Home About LIT@MIT People Program Research Resources Spotlight FAQ Contact Donate

Class of 2014 student blogs about "special" Lit. professor and course

Anna Ho, Class of 2014, blogs for MIT Admissions, and features Literature Professor Arthur Bahr's "21L.460 Medieval Literature: Chaucer" course.

21L.460 Medieval Literature: Chaucer

Arthur Bahr. What a man. First of all, his last name is an anagram of h-bar. Second of all, he is officially a "Medievalist"; he is versed in Old English, Latin, Old French, Old Norse, Middle Welsh*, and Greek.

*Did NOT know that that was A Thing.

This semester, he's teaching a class on Chaucer, as well as a class on C.S. Lewis and J.R.R. Tolkien. I didn't know he was teaching the former, and signed up for the latter along with half of MIT, because how could anyone resist a syllabus that includes Beowulf, The Hobbit, The Magician's Nephew, and The Lion, The Witch, and the Wardrobe?

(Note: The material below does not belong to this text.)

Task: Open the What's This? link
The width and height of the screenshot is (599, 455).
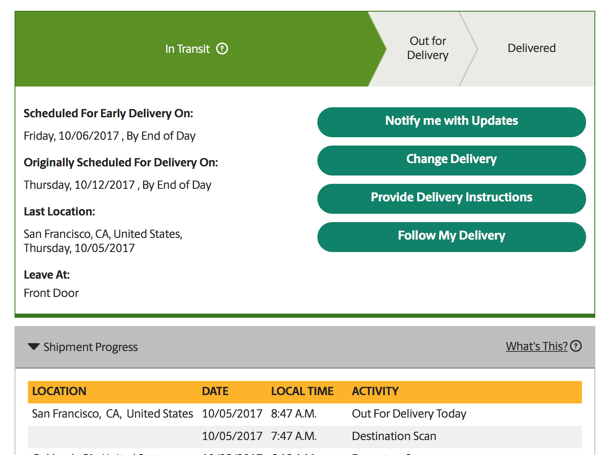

Before the first class, I went to a Burchard Scholars reception, where I identified Prof. Bahr by his nametag and introduced myself. He told me about his plans for CS Lewis/Tolkien, then about his plans for the Chaucer class.

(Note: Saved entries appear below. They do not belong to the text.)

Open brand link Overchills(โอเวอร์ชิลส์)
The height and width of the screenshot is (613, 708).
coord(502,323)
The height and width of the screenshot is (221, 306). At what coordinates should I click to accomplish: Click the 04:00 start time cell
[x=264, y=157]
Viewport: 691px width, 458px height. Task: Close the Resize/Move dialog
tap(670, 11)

I was sold. This goes back to what I was saying about taking classes that are "special": this is a chance to read Medieval texts - significant, milestone-in-western-culture Medieval texts - with a Medievalist. In the original Middle English. If I picked up Troilus and Criseyde without Arthur Bahr to guide me, I wouldn't get anything out of it. On the other hand, The Hobbit is pretty accessible.

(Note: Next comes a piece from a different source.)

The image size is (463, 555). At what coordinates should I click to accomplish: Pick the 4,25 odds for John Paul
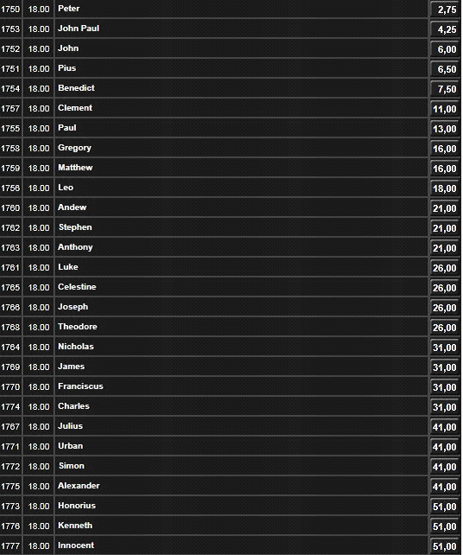pyautogui.click(x=445, y=29)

Also, it turns out that Arthur Bahr carries around course materials with him everywhere he goes. "Wait here!" he said, and disappeared to the back of the room. When he returned, he piled a Middle English glossary, a poem by Chaucer in the original Middle English, a translation of the first few hundred lines of Chaucer's Troilus and Criseyde, and a syllabus (written, to my surprise and great relief, in modern English) into my arms.


There are six of us in this class, and it is not for the faint-hearted. For each session, we read hundreds of lines of Troilus and Criseyde in the original Middle English. Each class begins with a short quiz, to test our grasp of the language (Middle English grammatical structure is more flexible than modern English grammatical structure, which means that the sentence subject can acquire a lot of distance from the verb. Connecting verbs to subjects can get VERY confusing.) After Troilus and Criseyde, we're reading the Canterbury Tales, also in Middle English (AHHHHHH SO EXCITING)

My favorite passage from Troilus and Criseyde so far:
"Ye knowe ek that in forme of speche is chaunge
Withinne a thousand yeer, and wordes tho
That hadden pris, now wonder nyce and straunge
Us thinketh hem, and yet thei spake hem so"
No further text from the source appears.